■ **REQUIRED TASK**: Convert every line of the items below into a Markdown table with a "Row" column for the line number and a "Line" column for its text, skipping blank lines. Leave the pictures out of the table.
— start SUPPLIED MATERIAL —
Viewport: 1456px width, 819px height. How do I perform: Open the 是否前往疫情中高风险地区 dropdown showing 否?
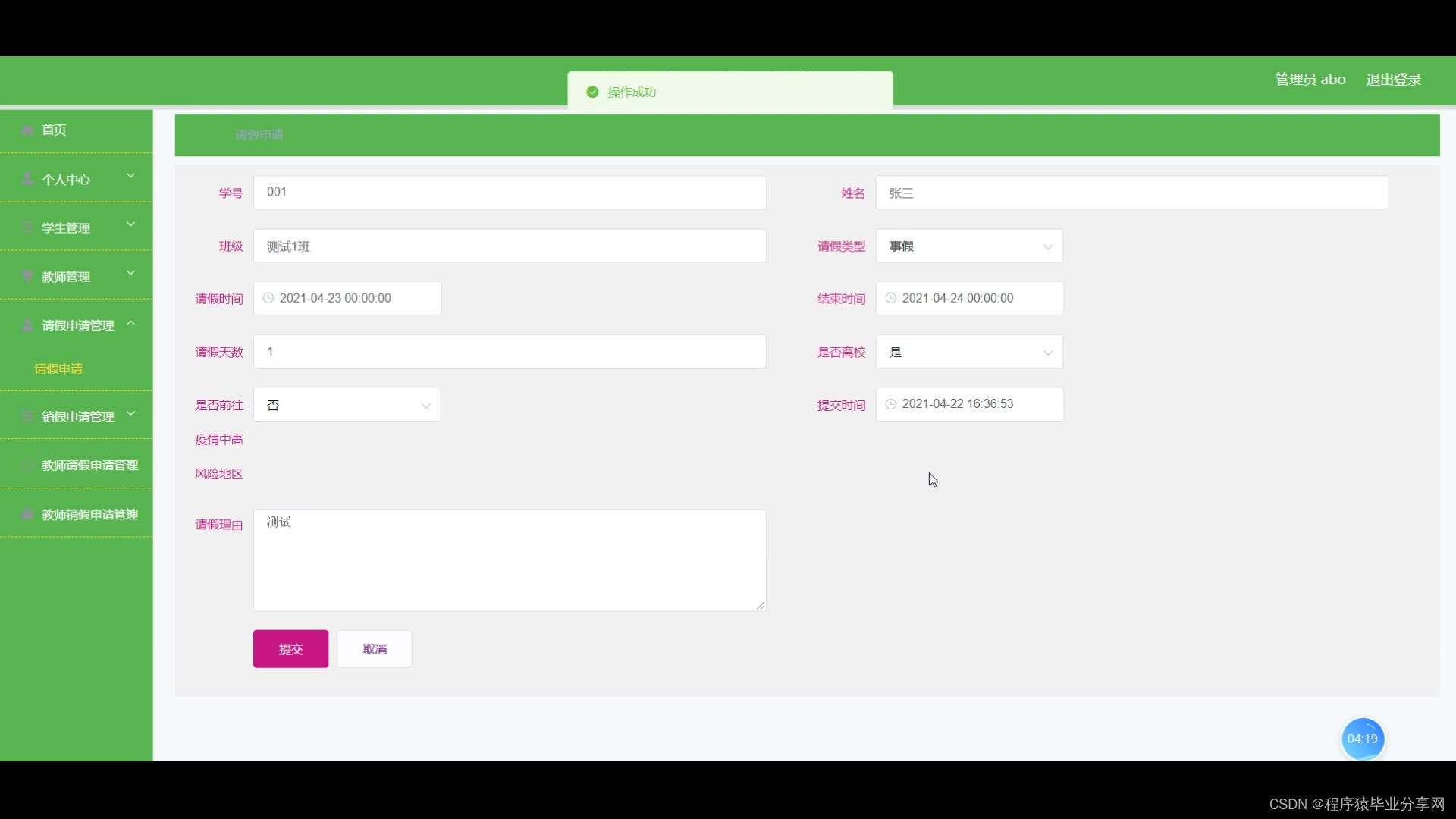[x=347, y=405]
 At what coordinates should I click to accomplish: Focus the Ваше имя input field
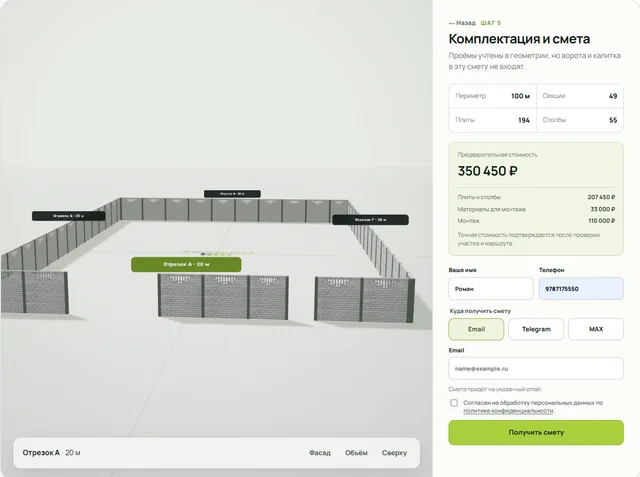[x=491, y=288]
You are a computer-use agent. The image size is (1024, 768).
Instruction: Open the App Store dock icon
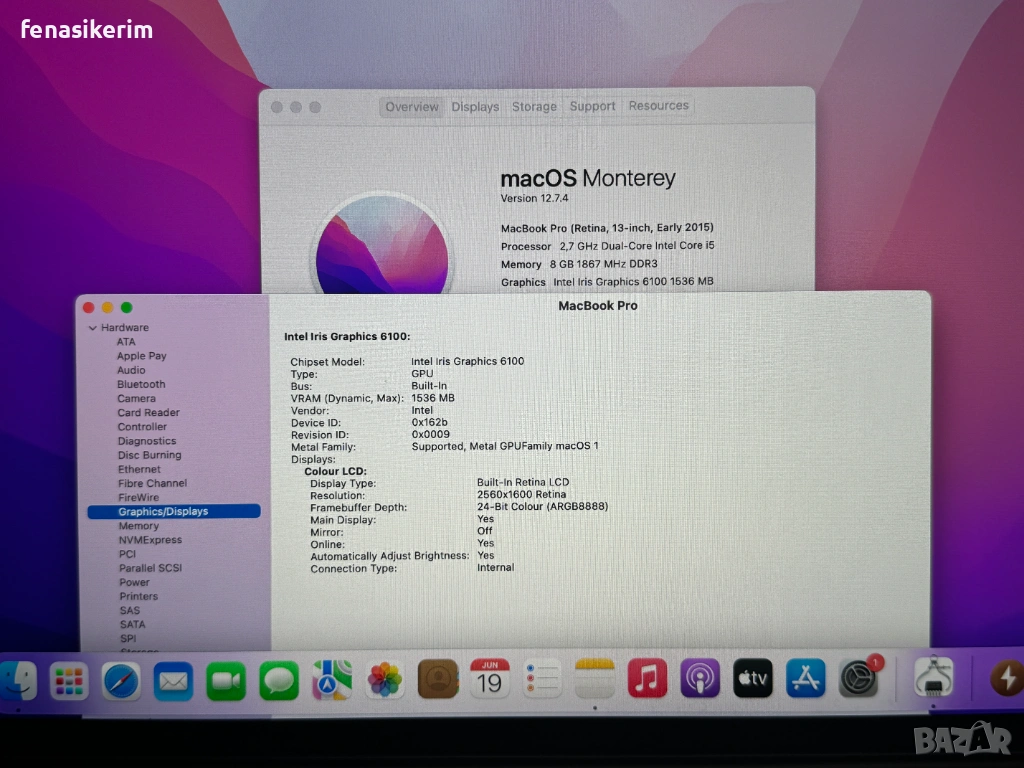coord(805,678)
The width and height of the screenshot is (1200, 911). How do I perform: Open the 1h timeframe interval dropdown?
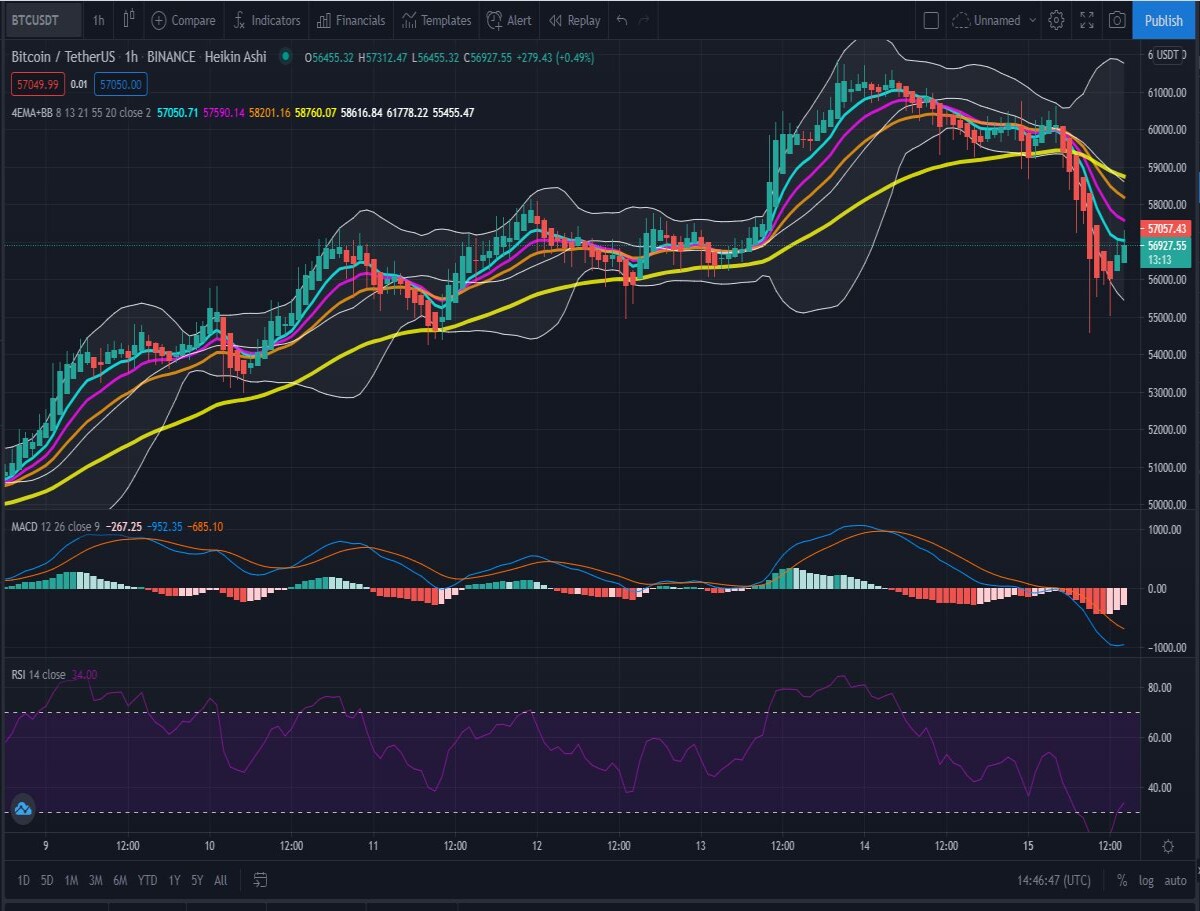click(x=98, y=20)
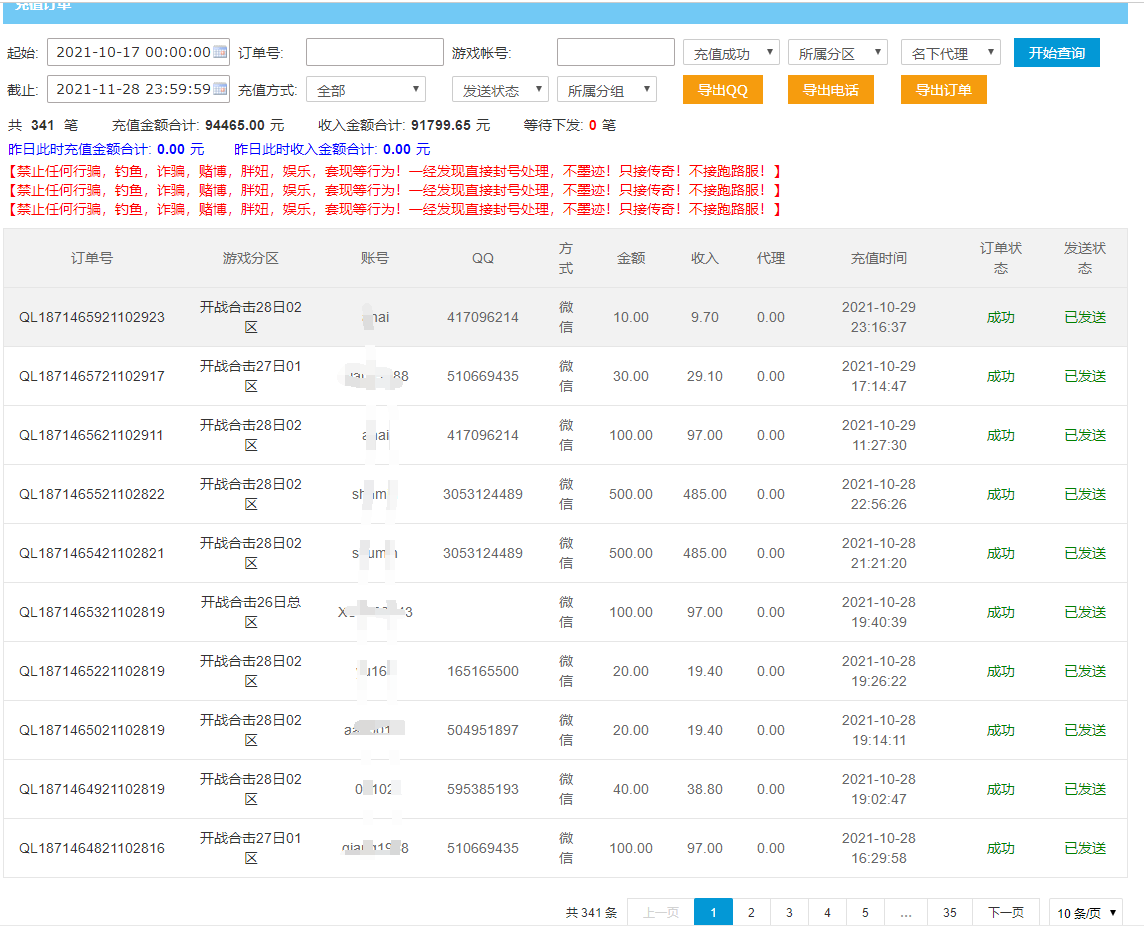
Task: Export orders with 导出订单 button
Action: tap(943, 90)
— end SUPPLIED MATERIAL —
■ **ANSWER TO THIS PROBLEM**:
| Row | Line |
|---|---|
| 1 | Viewport: 1456px width, 819px height. How do I perform: Open the 是否前往疫情中高风险地区 dropdown showing 否? |
| 2 | [x=347, y=405] |
| 3 |  At what coordinates should I click to accomplish: Focus the Ваше имя input field |
| 4 | [x=491, y=288] |
| 5 | You are a computer-use agent. The image size is (1024, 768). |
| 6 | Instruction: Open the App Store dock icon |
| 7 | coord(805,678) |
| 8 | The width and height of the screenshot is (1200, 911). How do I perform: Open the 1h timeframe interval dropdown? |
| 9 | click(x=98, y=20) |
| 10 | Task: Export orders with 导出订单 button |
| 11 | Action: tap(943, 90) |